DATA TO USE below:
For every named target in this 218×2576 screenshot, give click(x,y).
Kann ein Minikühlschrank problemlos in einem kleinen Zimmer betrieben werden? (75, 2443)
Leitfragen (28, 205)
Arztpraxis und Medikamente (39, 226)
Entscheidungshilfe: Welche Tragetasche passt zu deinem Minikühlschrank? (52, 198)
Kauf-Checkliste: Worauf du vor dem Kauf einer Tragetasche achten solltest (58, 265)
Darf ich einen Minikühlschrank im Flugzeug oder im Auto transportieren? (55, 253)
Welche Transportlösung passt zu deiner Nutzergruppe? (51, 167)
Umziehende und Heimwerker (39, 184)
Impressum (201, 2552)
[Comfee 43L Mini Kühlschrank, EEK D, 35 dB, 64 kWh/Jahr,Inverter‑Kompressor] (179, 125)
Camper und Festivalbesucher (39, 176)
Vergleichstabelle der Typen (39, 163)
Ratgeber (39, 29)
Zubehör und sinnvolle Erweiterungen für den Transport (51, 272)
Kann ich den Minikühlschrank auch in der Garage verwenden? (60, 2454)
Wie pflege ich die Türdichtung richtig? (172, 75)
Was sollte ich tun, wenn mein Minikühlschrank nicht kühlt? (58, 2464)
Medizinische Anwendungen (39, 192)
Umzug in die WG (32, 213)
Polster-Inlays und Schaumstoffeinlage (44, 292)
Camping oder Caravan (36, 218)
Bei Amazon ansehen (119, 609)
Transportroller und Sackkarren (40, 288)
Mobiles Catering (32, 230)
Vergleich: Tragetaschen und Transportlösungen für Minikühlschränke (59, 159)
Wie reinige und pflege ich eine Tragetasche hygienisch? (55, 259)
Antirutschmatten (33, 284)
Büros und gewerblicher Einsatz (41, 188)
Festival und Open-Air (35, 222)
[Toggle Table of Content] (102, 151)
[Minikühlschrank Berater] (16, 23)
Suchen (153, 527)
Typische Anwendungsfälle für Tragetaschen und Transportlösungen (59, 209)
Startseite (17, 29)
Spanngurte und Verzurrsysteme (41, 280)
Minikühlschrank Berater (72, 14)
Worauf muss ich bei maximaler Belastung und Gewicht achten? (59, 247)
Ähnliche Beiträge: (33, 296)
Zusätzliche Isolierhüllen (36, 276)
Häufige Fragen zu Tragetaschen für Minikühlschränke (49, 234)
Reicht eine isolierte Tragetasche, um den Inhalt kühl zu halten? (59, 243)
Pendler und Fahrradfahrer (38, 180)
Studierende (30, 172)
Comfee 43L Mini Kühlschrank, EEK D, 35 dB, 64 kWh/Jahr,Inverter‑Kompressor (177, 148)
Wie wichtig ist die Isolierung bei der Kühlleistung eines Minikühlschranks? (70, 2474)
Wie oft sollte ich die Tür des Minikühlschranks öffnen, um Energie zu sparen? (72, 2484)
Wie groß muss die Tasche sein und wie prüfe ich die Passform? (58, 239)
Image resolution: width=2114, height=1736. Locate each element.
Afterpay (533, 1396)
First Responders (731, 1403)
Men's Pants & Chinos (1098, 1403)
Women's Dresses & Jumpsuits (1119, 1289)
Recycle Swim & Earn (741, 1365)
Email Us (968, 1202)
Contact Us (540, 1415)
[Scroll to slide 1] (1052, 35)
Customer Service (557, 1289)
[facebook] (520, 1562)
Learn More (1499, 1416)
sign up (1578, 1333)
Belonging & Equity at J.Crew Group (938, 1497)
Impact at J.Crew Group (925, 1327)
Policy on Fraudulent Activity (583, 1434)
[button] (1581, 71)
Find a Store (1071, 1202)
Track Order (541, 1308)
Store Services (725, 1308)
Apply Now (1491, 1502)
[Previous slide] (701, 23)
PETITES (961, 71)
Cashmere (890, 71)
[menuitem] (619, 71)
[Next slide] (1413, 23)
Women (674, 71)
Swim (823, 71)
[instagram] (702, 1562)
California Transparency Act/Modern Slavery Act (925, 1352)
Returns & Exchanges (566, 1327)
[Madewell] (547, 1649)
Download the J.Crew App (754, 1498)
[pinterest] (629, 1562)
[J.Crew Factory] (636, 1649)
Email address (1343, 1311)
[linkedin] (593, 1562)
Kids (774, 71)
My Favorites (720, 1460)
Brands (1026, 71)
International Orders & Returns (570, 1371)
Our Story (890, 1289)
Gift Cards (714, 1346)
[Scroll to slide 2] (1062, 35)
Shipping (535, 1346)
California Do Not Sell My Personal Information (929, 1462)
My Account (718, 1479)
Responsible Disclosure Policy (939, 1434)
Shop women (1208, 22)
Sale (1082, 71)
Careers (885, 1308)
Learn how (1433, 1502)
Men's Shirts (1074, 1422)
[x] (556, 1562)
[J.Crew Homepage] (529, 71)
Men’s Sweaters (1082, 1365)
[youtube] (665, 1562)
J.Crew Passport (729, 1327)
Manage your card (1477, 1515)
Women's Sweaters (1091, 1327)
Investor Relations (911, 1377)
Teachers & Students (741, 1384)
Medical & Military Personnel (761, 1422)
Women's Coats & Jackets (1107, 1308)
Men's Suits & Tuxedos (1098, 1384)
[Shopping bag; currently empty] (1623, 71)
End of DATA TO USE.
WORK REQUIRED: Could you reproduce every record above exactly as it stands?

TASK RESPONSE:
For every named target in this 218×2576 screenshot, give click(x,y).
Kann ein Minikühlschrank problemlos in einem kleinen Zimmer betrieben werden? (75, 2443)
Leitfragen (28, 205)
Arztpraxis und Medikamente (39, 226)
Entscheidungshilfe: Welche Tragetasche passt zu deinem Minikühlschrank? (52, 198)
Kauf-Checkliste: Worauf du vor dem Kauf einer Tragetasche achten solltest (58, 265)
Darf ich einen Minikühlschrank im Flugzeug oder im Auto transportieren? (55, 253)
Welche Transportlösung passt zu deiner Nutzergruppe? (51, 167)
Umziehende und Heimwerker (39, 184)
Impressum (201, 2552)
[Comfee 43L Mini Kühlschrank, EEK D, 35 dB, 64 kWh/Jahr,Inverter‑Kompressor] (179, 125)
Camper und Festivalbesucher (39, 176)
Vergleichstabelle der Typen (39, 163)
Ratgeber (39, 29)
Zubehör und sinnvolle Erweiterungen für den Transport (51, 272)
Kann ich den Minikühlschrank auch in der Garage verwenden? (60, 2454)
Wie pflege ich die Türdichtung richtig? (172, 75)
Was sollte ich tun, wenn mein Minikühlschrank nicht kühlt? (58, 2464)
Medizinische Anwendungen (39, 192)
Umzug in die WG (32, 213)
Polster-Inlays und Schaumstoffeinlage (44, 292)
Camping oder Caravan (36, 218)
Bei Amazon ansehen (119, 609)
Transportroller und Sackkarren (40, 288)
Mobiles Catering (32, 230)
Vergleich: Tragetaschen und Transportlösungen für Minikühlschränke (59, 159)
Wie reinige und pflege ich eine Tragetasche hygienisch? (55, 259)
Antirutschmatten (33, 284)
Büros und gewerblicher Einsatz (41, 188)
Festival und Open-Air (35, 222)
[Toggle Table of Content] (102, 151)
[Minikühlschrank Berater] (16, 23)
Suchen (153, 527)
Typische Anwendungsfälle für Tragetaschen und Transportlösungen (59, 209)
Startseite (17, 29)
Spanngurte und Verzurrsysteme (41, 280)
Minikühlschrank Berater (72, 14)
Worauf muss ich bei maximaler Belastung und Gewicht achten? (59, 247)
Ähnliche Beiträge: (33, 296)
Zusätzliche Isolierhüllen (36, 276)
Häufige Fragen zu Tragetaschen für Minikühlschränke (49, 234)
Reicht eine isolierte Tragetasche, um den Inhalt kühl zu halten? (59, 243)
Pendler und Fahrradfahrer (38, 180)
Studierende (30, 172)
Comfee 43L Mini Kühlschrank, EEK D, 35 dB, 64 kWh/Jahr,Inverter‑Kompressor (177, 148)
Wie wichtig ist die Isolierung bei der Kühlleistung eines Minikühlschranks? (70, 2474)
Wie oft sollte ich die Tür des Minikühlschranks öffnen, um Energie zu sparen? (72, 2484)
Wie groß muss die Tasche sein und wie prüfe ich die Passform? (58, 239)
Image resolution: width=2114, height=1736. Locate each element.
Afterpay (533, 1396)
First Responders (731, 1403)
Men's Pants & Chinos (1098, 1403)
Women's Dresses & Jumpsuits (1119, 1289)
Recycle Swim & Earn (741, 1365)
Email Us (968, 1202)
Contact Us (540, 1415)
[Scroll to slide 1] (1052, 35)
Customer Service (557, 1289)
[facebook] (520, 1562)
Learn More (1499, 1416)
sign up (1578, 1333)
Belonging & Equity at J.Crew Group (938, 1497)
Impact at J.Crew Group (925, 1327)
Policy on Fraudulent Activity (583, 1434)
[button] (1581, 71)
Find a Store (1071, 1202)
Track Order (541, 1308)
Store Services (725, 1308)
Apply Now (1491, 1502)
[Previous slide] (701, 23)
PETITES (961, 71)
Cashmere (890, 71)
[menuitem] (619, 71)
[Next slide] (1413, 23)
Women (674, 71)
Swim (823, 71)
[instagram] (702, 1562)
California Transparency Act/Modern Slavery Act (925, 1352)
Returns & Exchanges (566, 1327)
[Madewell] (547, 1649)
Download the J.Crew App (754, 1498)
[pinterest] (629, 1562)
[J.Crew Factory] (636, 1649)
Email address (1343, 1311)
[linkedin] (593, 1562)
Kids (774, 71)
My Favorites (720, 1460)
Brands (1026, 71)
International Orders & Returns (570, 1371)
Our Story (890, 1289)
Gift Cards (714, 1346)
[Scroll to slide 2] (1062, 35)
Shipping (535, 1346)
California Do Not Sell My Personal Information (929, 1462)
My Account (718, 1479)
Responsible Disclosure Policy (939, 1434)
Shop women (1208, 22)
Sale (1082, 71)
Careers (885, 1308)
Learn how (1433, 1502)
Men's Shirts (1074, 1422)
[x] (556, 1562)
[J.Crew Homepage] (529, 71)
Men’s Sweaters (1082, 1365)
[youtube] (665, 1562)
J.Crew Passport (729, 1327)
Manage your card (1477, 1515)
Women's Sweaters (1091, 1327)
Investor Relations (911, 1377)
Teachers & Students (741, 1384)
Medical & Military Personnel (761, 1422)
Women's Coats & Jackets (1107, 1308)
Men's Suits & Tuxedos (1098, 1384)
[Shopping bag; currently empty] (1623, 71)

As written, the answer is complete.